YOUR GOAL — Could each record be written out again exactly as it stands?

Dataset entries
------------------------------
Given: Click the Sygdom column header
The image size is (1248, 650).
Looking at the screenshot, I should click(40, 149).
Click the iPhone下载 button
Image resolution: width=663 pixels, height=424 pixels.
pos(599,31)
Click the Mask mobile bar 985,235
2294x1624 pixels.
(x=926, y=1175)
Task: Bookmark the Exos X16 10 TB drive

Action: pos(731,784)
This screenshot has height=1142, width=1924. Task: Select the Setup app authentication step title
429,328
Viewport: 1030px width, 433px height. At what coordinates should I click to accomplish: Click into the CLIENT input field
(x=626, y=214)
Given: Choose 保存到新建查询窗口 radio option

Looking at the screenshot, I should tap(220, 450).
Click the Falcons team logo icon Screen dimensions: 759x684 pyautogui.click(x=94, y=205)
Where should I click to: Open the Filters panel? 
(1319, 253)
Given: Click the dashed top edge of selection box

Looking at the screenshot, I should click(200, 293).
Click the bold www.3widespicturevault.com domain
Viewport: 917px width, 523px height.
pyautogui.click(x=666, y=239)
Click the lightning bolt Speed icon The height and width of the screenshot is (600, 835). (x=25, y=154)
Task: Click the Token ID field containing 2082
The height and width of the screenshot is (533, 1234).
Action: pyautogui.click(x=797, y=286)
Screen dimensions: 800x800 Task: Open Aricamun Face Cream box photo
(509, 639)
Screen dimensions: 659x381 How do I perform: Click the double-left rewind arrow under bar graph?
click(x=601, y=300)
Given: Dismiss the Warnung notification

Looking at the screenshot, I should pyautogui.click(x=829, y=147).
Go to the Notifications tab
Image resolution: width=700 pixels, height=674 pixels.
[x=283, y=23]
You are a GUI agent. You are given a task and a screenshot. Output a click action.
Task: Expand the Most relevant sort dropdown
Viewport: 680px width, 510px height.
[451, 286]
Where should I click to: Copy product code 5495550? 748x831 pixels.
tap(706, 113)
------------------------------
RESPONSE TO THE EXERCISE —
Given: Click the Sygdom column header
The image size is (1248, 650).
Looking at the screenshot, I should click(40, 149).
Click the iPhone下载 button
Image resolution: width=663 pixels, height=424 pixels.
pos(599,31)
Click the Mask mobile bar 985,235
2294x1624 pixels.
(x=926, y=1175)
Task: Bookmark the Exos X16 10 TB drive

Action: pos(731,784)
This screenshot has height=1142, width=1924. Task: Select the Setup app authentication step title
429,328
Viewport: 1030px width, 433px height. At what coordinates should I click to accomplish: Click into the CLIENT input field
(x=626, y=214)
Given: Choose 保存到新建查询窗口 radio option

Looking at the screenshot, I should tap(220, 450).
Click the Falcons team logo icon Screen dimensions: 759x684 pyautogui.click(x=94, y=205)
Where should I click to: Open the Filters panel? 
(1319, 253)
Given: Click the dashed top edge of selection box

Looking at the screenshot, I should click(200, 293).
Click the bold www.3widespicturevault.com domain
Viewport: 917px width, 523px height.
pyautogui.click(x=666, y=239)
Click the lightning bolt Speed icon The height and width of the screenshot is (600, 835). (x=25, y=154)
Task: Click the Token ID field containing 2082
The height and width of the screenshot is (533, 1234).
Action: pyautogui.click(x=797, y=286)
Screen dimensions: 800x800 Task: Open Aricamun Face Cream box photo
(509, 639)
Screen dimensions: 659x381 How do I perform: Click the double-left rewind arrow under bar graph?
click(x=601, y=300)
Given: Dismiss the Warnung notification

Looking at the screenshot, I should pyautogui.click(x=829, y=147).
Go to the Notifications tab
Image resolution: width=700 pixels, height=674 pixels.
[x=283, y=23]
You are a GUI agent. You are given a task and a screenshot. Output a click action.
Task: Expand the Most relevant sort dropdown
Viewport: 680px width, 510px height.
[451, 286]
Where should I click to: Copy product code 5495550? 748x831 pixels.
tap(706, 113)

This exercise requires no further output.